Exhibit evaluation should cover the input, output, and sequence of the whole process, instead of looking only at the final results. Speaking of which, besides preparing surveys that cover the user experience and how they felt during the visit, staff should pay attention to the following behavioral categories, which give a clear and immediate result:

  1. Looking at (exhibit set, label, additional text, screen, worksheets, other visitors doing experiments, close-up examination).
  1. Recording (taking notes, completing worksheets, drawing, taking photos, or filming).
  1. Talking about (past experience related to the exhibit, discussing the function of the exhibit, discussing the science of the exhibits like theoretical concepts, reading instructions to others, reading other information to others).
  1. Handling (playing with exhibits in a way functionally not intended by the designer, using hands-on exhibits as intended, cooperating, testing variables, helping others with hands-on, trying to find out how the exhibit is working until the first operation of the exhibit, repeating the activity after the first successful operation, handling roughly or destructively).
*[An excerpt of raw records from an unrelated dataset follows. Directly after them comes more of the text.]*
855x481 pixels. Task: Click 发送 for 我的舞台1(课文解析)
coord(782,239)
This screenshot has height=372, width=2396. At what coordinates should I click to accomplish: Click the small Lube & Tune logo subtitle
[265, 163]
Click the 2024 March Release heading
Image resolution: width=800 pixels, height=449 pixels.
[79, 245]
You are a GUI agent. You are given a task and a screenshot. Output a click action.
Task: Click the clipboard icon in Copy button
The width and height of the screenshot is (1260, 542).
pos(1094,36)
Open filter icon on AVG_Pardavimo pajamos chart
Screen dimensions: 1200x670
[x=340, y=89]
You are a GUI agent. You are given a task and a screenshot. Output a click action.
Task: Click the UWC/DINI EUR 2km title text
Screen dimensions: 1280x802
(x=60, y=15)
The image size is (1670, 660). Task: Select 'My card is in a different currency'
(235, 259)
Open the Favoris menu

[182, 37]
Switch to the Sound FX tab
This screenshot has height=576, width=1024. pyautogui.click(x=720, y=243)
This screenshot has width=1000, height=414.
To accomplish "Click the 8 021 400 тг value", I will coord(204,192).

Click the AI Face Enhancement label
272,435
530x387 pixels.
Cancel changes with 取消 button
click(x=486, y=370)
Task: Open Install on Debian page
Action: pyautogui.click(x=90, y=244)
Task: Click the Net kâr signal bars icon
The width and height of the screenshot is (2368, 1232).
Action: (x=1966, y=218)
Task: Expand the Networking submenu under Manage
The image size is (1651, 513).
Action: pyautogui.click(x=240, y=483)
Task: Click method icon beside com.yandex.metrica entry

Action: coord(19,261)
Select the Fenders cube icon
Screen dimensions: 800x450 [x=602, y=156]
  1. Listening to (tape or film in the exhibit, others directing or explaining function whether they are educators, facilitators, or parents, others directing or explaining the science of the exhibit).
  1. Moving away from the exhibit intentionally or interrupted by an external force like a teacher calling to leave the center.
  1. Other activities (display indicators of positive emotions, like laughing, smiling, and expressing excitement; indicators of not indented emotions, like crying, screaming, shouting, or rude movements; or anything that draws attention away from exhibits, like talking about non-related things to the exhibits—this should be significant and not a quick look away.

Looking closely at these behavioral categories plays a key role in enhancing visitors' experience as they manifest how visitors feel and interact with the exhibits in a deeper way than answering well-set questions that they may find not exactly evaluating their experience. In this sense, designing further exhibits becomes a more beneficial process for visitors and staff.